Le réchauffement de la planète en question

Mais, si l’on reprend le problème du début, nous dit l’auteur, même à supposer qu’il y aurait une réelle influence humaine sur l’évolution du climat (voir, à ce titre, pour une vision tout à fait neutre et très instructive sur les cycles longs notamment, L’homme face au climat : L’imaginaire de la pluie et du beau temps de Lucian Boia), une élévation modérée de la température serait-elle gênante ? Pas si sûr…

Mais malheureusement, peut-on se poser toutes les questions utiles lorsque « le différend scientifique légitime se perd complètement dans le brouhaha politique et médiatique » ? Sait-on, par exemple, que la fonte des glaciers est une tendance annoncée depuis longtemps et en net ralentissement actuellement, semblant ainsi infirmer les théories sur la responsabilité humaine ? Sait-on que la région autour du Kilimandjaro refroidit, mais que le glacier diminue depuis 100 ans à cause de la baisse sur long terme de l’humidité ?

Pas si anecdotique, lorsqu’on pense à toutes les conséquences tirées actuellement de l’influence présumée de l’homme sur la nature…

Et s’interroge-t-on vraiment sur les dimensions à la fois temporelles mais aussi géographiques du réchauffement ? Sait-on, encore, ô stupeur de l’auteur lorsqu’il l’a découvert, que le réchauffement ne se produit pas uniquement sur Terre, mais aussi sur plusieurs autres planètes du système solaire (élément d’importance et pourtant apparemment négligé) ?

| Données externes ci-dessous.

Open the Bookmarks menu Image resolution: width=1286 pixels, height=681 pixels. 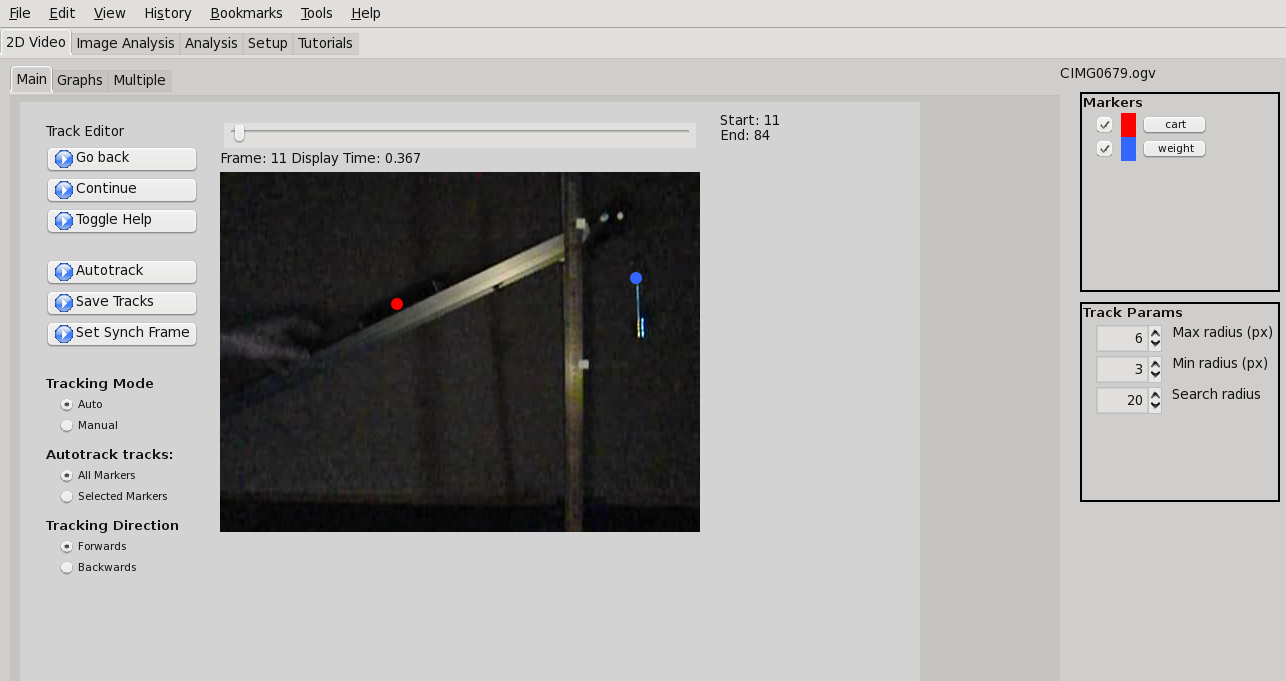pyautogui.click(x=246, y=13)
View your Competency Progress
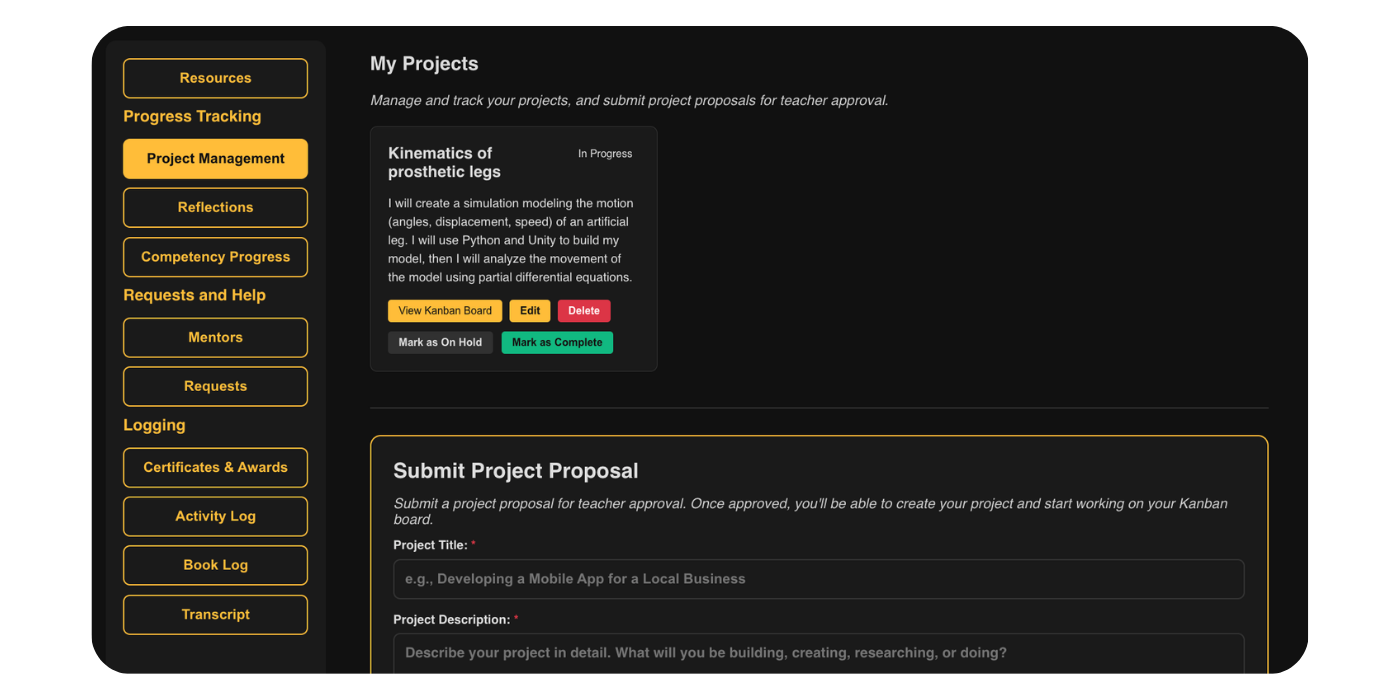Screen dimensions: 1400x700 point(214,257)
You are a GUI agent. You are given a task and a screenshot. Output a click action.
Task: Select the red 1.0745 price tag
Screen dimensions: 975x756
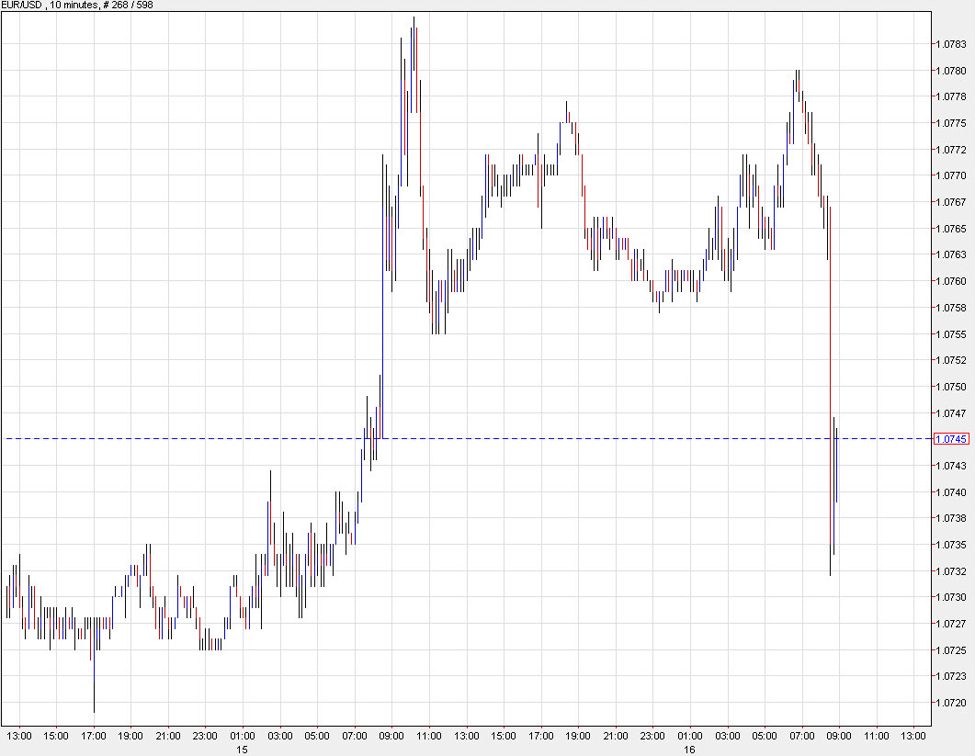(x=950, y=438)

Conclusion de l’auteur : Il vaut beaucoup mieux laisser libre cours à la spontanéité de l’action humaine que de s’en référer à quelque génie ou dictateur, comme l’a déjà montré la mégalomanie de l’expérience communiste par le passé. C’est plus, finalement, la liberté qui est en danger que le climat (d’où le sous-titre de l’ouvrage).

Le problème est que :

 « les environnementalistes considèrent leurs idées et arguments comme étant une vérité incontestable, et utilisent des méthodes sophistiquées de manipulation des médias et des campagnes de relations publiques pour exercer des pressions sur le législateur afin d’atteindre leurs objectifs. Leur argumentation repose sur la peur et la panique qu’ils répandent en soutenant que l’avenir du monde est sérieusement menacé. »

Et quid de l’appel d’Heidelberg, signé nous rappelle Vaclav Klaus par plus de 4000 scientifiques (!), dont 72 Nobel ? « Qui s’en soucie ? », demande pertinemment l’auteur.

À quand, donc, l’ouverture d’un vrai débat sur tous ces sujets ? Et à quand la fin des réactions excessives et intolérantes ? Ces questions sont loin d’être innocentes. Nous sommes en train de bouleverser peut-être complètement nos civilisations et de compromettre le développement des sociétés les plus démunies Cela ne mérite-t-il pas un débat sérieux entre scientifiques (devant lesquels le médiatique et le politique devraient s’effacer pour retrouver un caractère sain à la recherche fondamentale et au débat) ?

L’enfer est pavé de bonnes intentions… le problème, comme toujours, étant de voir ce qui se cache derrière ces bonnes intentions, pas toujours si innocentes…

— Pierre Kohler, Limposture verte, Albin Michel, septembre 2002, 280 pages.

— Vaclav Klaus, Planète bleue en péril vert Quest-ce qui est en danger aujourdhui : le climat ou la liberté ?, IREF, mai 2009, 117 pages.